Старец нейтрализует действия Карамазова тем, что не идет против силы, которую распространяет тот, а, напротив, следует ей. Этому способствуют его доброжелательная улыбка, располагающие слова и предложения, которые так рас-полагают уравновешенное тело старца с мечущимся телом Карамазова, что тот попеременно сбиваясь, но все же идет к примирению:
«– Блаженный человек! Дайте ручку поцеловать, – подскочил Федор Павлович и быстро чмокнул старца в худенькую его руку. – Именно, именно приятно обидеться. Это вы так хорошо сказали, что я и не слыхал еще. Именно, именно я-то всю жизнь и обижался до приятности, для эстетики обижался, ибо не токмо приятно, но и красиво иной раз обиженным быть; – вот что вы забыли, великий старец: красиво! Это я в книжку запишу!
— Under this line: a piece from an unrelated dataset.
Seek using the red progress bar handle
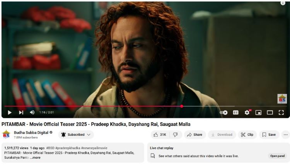(182, 106)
А лгал я, лгал, решительно всю жизнь мою, на всяк день и час. Воистину ложь есмь и отец лжи! Впрочем, кажется, не отец лжи, это я всё в текстах сбиваюсь, ну хоть сын лжи, и того будет довольно». Федор Павлович патетически разгорячился, хотя совершенно было ясно всем, что он опять представляется.
Вскоре старец надумывает ненадолго покинуть присутствующих и заново обращается к Федору Павловичу с веселым лицом: а вы всё-таки не лгите. Он пошел из кельи, но Федор Павлович всё-таки остановил его в дверях кельи.
«– Блаженнейший человек! – вскричал он с чувством, – позвольте мне еще раз вашу ручку облобызать! Нет, с вами еще можно говорить, можно жить! Вы думаете, что я всегда так лгу и шутов изображаю? Знайте же, что это я всё время нарочно, чтобы вас испробовать, так представлялся. Это я всё время вас ощупывал, можно ли с вами жить? Моему-то смирению есть ли при вашей гордости место? Лист вам похвальный выдаю: можно с вами жить! А теперь молчу, на всё время умолкаю. Сяду в кресло и замолчу». Нельзя сказать, что у старца получается окончательно обуздать Карамазова, но ему удается по крайней мере сдерживать его эскапады и до некоторого момента сделать их управляемыми.